Whatever your current collateral, be sure that it accurately reflects your unwavering brand position. Here are a few good examples:
Walt Disney World
By Jrobertiko – Denis Adriana Macias, CC BY-SA 3.0
Walt Disney World does branding so well, it hardly needs to brand itself anymore. Every, single piece of collateral goes back to their brand promise: magically making your dreams come true. From the moment you drive in, you know: You’ve arrived at the most magical place on Earth. Here, your dreams are about to come true.
Jetblue
Screenshot via jetBlue
Jetblue’s tagline – you above all – gets to the heart of the matter: Your flight experience is the most important thing and Jetblue will do whatever’s required. And that includes standard “extras” that their competition would charge extra for.
Apple
Screenshot via Apple
We’re doing a throwback on this one, but that’s because it works. Back in the 1990s, Apple was faced with something of an uphill battle against its competitors. Thus, it positioned itself as different – as rumor had it, distinctly different from IBM’s mere “Think.” It worked. Apple used the tagline through the early 2000s.
Chipotle
Screenshot via Chipotle
Chipotle is the fast-food chain that relies on exceptional ingredients – on real food with no GMOs, and other doesn’t-this-make-you-feel-good-about-yourself? promises. Hence, almost every piece of marketing collateral harkens back to this: food so good, so clean, so wholesome, you feel like you should be paying more.
Whole Foods
Screenshot via Whole Foods
In the same vein, Whole Foods positions itself around the promise of the world’s best, cleanest, most sustainable, most ethical, and healthiest ingredients. Ingredients that are connected to the earth and to their local farmers. This ad firmly plants that idea in your mind: when no one had invented the Best Food wheel, Whole Foods did just that.
JW Marriott
Screenshot via JW Marriott
JW Marriott is a luxury hotel and resort chain that wants you to “travel brilliantly.” To that end, they position their brand as the luxury hotel chain that cares about your experience. As the luxury hotel chain that hires the best, most qualified, most highly trained elite staff. As the only luxury hotel chain that understands you and what you need to, indeed, travel brilliantly.
Coca-Cola
Screenshot via Coca-Cola
Coca-Cola is a classic brand but with the flexibility for a fresh, modern take. The company’s marketing and advertising campaigns always stay true to the brand’s identity: refreshing and fun, while focusing on the positive experiences consumers have when enjoying Coca-Cola beverages. Coca-Cola inspires happiness and positivity.
Everlane
Screenshot via Everlane
Everlane’s public-facing tagline fits the mold of a popular brand positioning statement model known as the Three Word Wonder: Exceptional quality. Ethical factories. Radical transparency. The key to using this model to create a brand positioning statement is to ensure that the words used reflect promises your company can keep and that it represents the uniqueness of your brand, or your key competitive advantage. Everlane’s commitment to transparency and sustainability shine through in its latest mission: creating the world’s lowest-impact sneaker brand, Tread by Everlane. And, true to its promise, Everlane is completely transparent about the why and the how.
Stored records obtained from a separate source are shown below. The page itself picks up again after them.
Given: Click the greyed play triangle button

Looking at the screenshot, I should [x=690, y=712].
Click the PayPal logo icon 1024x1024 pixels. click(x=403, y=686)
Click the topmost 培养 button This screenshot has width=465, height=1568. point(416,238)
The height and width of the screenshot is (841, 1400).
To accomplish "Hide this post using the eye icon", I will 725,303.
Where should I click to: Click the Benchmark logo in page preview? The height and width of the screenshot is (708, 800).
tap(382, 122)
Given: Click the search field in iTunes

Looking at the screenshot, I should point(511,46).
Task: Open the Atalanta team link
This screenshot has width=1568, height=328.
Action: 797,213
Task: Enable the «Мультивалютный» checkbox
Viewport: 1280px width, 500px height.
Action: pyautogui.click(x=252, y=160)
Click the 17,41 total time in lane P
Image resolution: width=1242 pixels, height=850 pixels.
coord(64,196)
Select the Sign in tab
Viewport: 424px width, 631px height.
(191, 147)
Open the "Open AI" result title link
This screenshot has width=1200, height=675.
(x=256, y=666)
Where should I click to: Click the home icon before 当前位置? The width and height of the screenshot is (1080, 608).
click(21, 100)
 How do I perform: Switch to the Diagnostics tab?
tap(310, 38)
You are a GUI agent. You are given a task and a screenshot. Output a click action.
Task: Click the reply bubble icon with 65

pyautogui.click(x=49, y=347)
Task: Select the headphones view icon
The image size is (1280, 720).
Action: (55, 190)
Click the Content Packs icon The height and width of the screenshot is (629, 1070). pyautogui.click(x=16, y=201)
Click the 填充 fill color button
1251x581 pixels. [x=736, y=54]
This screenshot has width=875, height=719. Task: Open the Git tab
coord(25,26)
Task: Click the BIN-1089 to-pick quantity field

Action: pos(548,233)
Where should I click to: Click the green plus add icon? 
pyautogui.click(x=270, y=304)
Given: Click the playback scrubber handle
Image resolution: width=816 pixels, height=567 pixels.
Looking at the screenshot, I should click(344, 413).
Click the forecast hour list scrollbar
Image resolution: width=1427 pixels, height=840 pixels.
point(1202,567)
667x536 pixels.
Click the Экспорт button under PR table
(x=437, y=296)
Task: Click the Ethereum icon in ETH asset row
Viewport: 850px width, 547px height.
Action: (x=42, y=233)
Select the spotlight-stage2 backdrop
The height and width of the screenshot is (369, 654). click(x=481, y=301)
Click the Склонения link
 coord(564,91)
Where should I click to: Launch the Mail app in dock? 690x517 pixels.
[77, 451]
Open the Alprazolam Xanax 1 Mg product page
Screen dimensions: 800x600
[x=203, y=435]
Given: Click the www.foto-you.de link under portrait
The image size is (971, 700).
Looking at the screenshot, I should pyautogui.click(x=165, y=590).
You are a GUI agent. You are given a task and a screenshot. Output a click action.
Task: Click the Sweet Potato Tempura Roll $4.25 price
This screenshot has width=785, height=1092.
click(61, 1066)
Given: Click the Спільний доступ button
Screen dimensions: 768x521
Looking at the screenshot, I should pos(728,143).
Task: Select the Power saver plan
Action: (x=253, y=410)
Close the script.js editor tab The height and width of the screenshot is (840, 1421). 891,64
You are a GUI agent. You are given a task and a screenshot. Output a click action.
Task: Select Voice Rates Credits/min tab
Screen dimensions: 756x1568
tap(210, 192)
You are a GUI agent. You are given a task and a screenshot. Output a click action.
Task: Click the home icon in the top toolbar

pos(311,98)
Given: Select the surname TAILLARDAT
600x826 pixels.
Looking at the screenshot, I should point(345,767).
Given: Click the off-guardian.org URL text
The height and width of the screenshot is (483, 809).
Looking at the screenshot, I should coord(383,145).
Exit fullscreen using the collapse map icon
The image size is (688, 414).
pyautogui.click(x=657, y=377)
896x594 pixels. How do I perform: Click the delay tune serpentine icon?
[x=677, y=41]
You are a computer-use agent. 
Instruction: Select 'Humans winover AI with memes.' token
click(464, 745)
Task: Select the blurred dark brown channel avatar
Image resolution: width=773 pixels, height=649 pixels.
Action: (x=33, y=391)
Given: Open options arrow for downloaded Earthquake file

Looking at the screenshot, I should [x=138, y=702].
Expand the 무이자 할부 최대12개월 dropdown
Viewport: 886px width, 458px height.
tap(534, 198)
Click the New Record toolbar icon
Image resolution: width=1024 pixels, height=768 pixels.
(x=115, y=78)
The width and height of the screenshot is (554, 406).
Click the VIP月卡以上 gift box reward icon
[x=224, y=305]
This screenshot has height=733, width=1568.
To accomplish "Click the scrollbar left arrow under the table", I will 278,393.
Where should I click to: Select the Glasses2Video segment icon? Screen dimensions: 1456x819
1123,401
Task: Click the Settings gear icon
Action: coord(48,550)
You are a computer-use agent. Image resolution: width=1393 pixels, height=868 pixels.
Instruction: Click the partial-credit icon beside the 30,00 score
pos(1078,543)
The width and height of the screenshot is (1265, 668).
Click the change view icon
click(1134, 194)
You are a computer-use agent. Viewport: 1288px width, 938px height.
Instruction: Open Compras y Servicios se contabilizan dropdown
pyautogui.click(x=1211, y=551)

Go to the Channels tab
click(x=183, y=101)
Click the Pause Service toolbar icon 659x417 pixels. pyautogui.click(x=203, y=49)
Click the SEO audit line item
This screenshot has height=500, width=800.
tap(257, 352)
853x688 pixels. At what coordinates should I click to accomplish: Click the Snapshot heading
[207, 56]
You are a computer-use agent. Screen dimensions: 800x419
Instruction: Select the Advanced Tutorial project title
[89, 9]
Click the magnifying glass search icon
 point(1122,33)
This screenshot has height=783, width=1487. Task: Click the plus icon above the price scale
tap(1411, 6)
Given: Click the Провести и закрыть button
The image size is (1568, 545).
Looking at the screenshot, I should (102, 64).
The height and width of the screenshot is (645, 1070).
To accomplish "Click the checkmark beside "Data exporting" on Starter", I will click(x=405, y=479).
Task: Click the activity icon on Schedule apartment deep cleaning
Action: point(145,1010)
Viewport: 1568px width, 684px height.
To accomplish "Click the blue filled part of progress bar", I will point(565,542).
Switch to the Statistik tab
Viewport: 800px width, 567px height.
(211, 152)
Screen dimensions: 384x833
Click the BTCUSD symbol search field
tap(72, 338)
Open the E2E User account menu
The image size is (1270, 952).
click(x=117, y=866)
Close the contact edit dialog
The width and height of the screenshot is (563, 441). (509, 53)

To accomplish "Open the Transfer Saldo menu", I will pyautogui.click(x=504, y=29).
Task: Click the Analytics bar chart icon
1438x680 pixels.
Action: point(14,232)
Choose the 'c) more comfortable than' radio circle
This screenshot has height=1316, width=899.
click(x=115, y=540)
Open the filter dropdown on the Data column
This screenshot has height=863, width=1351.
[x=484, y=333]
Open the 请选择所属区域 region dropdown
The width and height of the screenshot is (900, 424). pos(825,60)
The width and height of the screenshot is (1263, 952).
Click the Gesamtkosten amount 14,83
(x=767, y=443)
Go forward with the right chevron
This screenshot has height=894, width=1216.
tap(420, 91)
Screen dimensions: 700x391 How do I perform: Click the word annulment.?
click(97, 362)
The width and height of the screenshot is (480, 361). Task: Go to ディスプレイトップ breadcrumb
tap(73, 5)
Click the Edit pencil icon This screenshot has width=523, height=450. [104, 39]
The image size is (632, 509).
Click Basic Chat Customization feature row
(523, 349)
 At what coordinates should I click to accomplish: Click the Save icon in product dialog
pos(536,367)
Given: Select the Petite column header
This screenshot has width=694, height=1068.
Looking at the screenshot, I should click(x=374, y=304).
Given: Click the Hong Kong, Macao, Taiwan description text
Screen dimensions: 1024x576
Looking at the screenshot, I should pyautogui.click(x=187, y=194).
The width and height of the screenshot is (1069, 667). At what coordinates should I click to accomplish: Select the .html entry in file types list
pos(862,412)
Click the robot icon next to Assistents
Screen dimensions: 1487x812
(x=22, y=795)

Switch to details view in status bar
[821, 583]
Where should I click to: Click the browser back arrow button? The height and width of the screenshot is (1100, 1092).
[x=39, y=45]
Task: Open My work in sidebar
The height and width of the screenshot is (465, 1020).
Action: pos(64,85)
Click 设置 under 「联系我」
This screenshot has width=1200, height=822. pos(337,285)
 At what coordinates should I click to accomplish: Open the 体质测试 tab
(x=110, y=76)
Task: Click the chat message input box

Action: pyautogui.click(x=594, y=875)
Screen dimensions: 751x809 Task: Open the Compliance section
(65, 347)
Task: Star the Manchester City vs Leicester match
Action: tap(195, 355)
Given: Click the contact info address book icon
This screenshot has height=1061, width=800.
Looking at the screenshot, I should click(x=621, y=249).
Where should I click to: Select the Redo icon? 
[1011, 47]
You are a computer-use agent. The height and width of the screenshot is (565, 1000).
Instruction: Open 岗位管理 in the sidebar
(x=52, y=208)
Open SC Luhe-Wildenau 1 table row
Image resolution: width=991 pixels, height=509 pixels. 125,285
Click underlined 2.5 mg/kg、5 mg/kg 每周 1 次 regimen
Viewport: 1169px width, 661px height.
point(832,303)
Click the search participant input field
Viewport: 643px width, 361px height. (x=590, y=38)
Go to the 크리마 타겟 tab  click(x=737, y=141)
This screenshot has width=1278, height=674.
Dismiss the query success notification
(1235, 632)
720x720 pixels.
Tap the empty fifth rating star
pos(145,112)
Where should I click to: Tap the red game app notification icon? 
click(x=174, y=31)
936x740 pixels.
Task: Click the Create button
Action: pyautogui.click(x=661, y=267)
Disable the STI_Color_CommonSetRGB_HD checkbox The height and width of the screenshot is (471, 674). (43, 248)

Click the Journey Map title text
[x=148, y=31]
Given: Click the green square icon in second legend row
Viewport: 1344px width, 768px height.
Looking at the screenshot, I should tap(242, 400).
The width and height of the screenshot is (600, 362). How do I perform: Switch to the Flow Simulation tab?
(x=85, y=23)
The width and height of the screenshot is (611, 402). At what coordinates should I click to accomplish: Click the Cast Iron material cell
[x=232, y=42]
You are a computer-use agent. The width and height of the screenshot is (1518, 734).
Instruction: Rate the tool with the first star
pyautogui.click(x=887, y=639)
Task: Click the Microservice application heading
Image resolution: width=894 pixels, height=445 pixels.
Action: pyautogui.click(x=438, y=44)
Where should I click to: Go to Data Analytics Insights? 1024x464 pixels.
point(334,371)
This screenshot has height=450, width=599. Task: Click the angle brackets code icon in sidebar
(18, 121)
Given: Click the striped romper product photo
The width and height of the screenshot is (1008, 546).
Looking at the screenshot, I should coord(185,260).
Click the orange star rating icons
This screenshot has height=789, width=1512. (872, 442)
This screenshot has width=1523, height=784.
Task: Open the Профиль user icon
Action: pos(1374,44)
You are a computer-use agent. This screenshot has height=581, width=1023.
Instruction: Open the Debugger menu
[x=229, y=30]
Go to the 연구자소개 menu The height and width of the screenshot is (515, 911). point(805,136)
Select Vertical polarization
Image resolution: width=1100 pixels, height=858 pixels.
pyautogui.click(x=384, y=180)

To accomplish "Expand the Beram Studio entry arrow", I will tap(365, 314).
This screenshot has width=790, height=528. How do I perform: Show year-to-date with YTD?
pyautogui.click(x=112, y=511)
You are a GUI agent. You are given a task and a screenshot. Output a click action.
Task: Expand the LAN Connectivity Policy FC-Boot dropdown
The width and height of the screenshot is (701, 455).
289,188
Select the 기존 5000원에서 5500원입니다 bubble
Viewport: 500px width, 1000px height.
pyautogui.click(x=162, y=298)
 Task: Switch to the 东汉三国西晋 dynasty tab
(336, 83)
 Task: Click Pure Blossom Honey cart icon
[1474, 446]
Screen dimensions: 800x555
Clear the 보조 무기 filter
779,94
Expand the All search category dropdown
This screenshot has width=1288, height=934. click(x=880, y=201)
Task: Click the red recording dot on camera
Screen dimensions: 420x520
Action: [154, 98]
While your brand positioning statement is an essential framework that summarizes your brand’s identity, purpose, and competitive advantage, you need a robust digital asset management solution like MerlinOne to effectively manage the many assets that support your branding efforts across today’s myriad marketing and branding channels. Schedule a demo today to learn how MerlinOne, the digital asset management solution trusted by the world’s most iconic brands, supports your brand initiatives from end to end with automated workflows and approvals, built-in distribution tools, versioning and access control, and lightning-fast searching to find the brand assets you need when you need them.
And there you have it: how to write your brand positioning statement and how then to evaluate and revise it, plus several great examples to fuel your creativity. Happy positioning!